**Provided information**:
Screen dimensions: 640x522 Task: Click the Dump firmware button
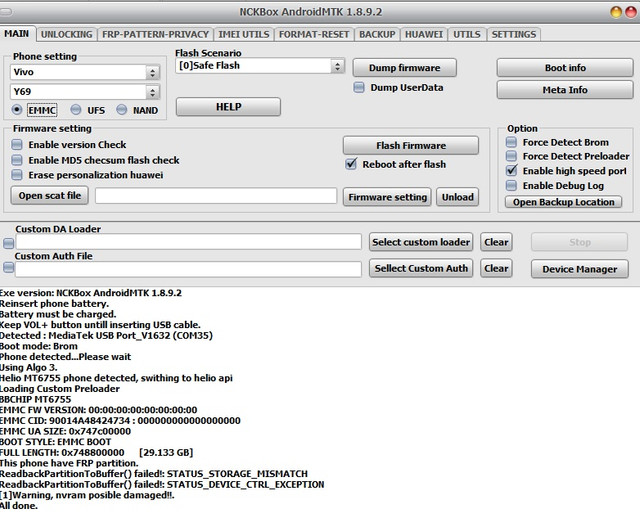[x=404, y=67]
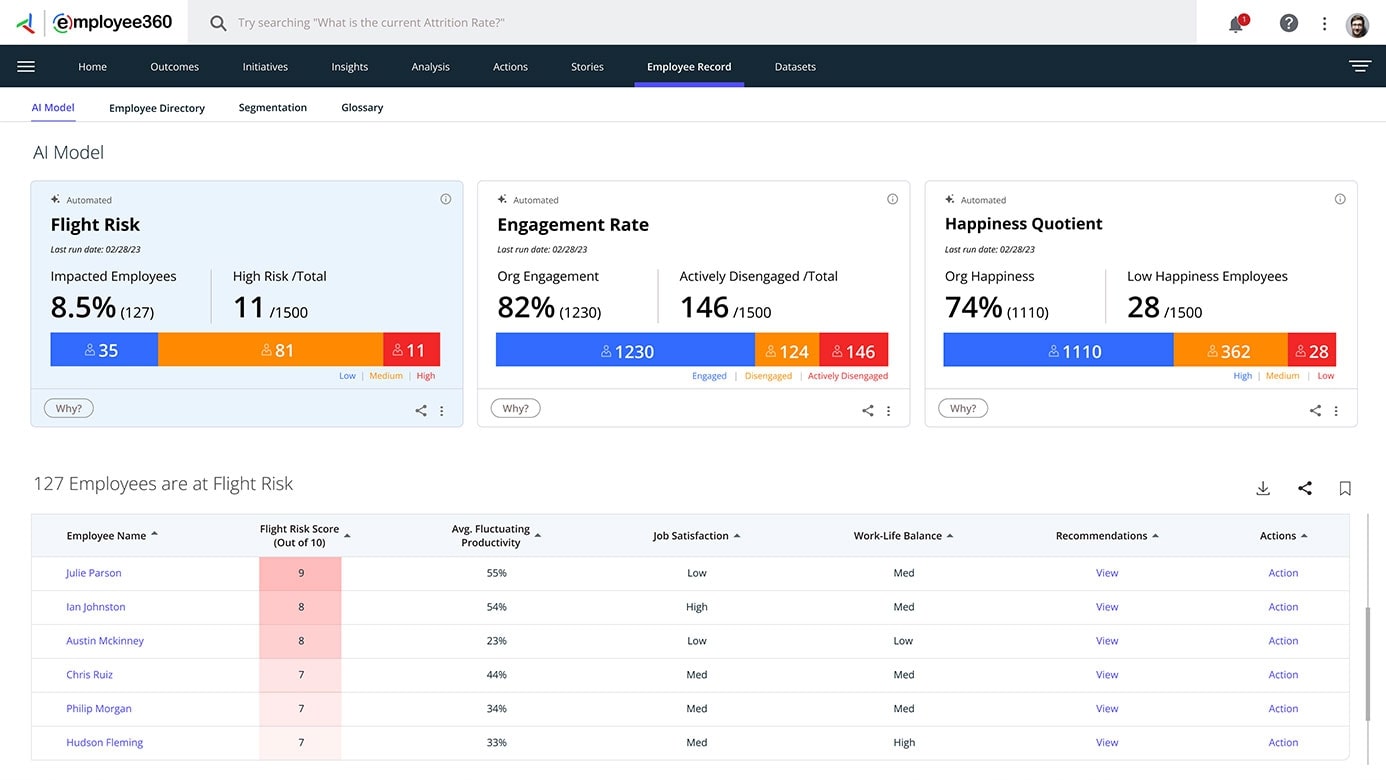Open the Insights menu item
Image resolution: width=1386 pixels, height=780 pixels.
350,67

**Instructions to follow**: Rewrite the material above, replacing "button" with "icon" and keeping everything else the same, but leave out the pictures.

**Answer to this problem**:
Screen dimensions: 640x522 Task: Click the Dump firmware icon
[x=404, y=67]
Open the Insights menu item
Image resolution: width=1386 pixels, height=780 pixels.
350,67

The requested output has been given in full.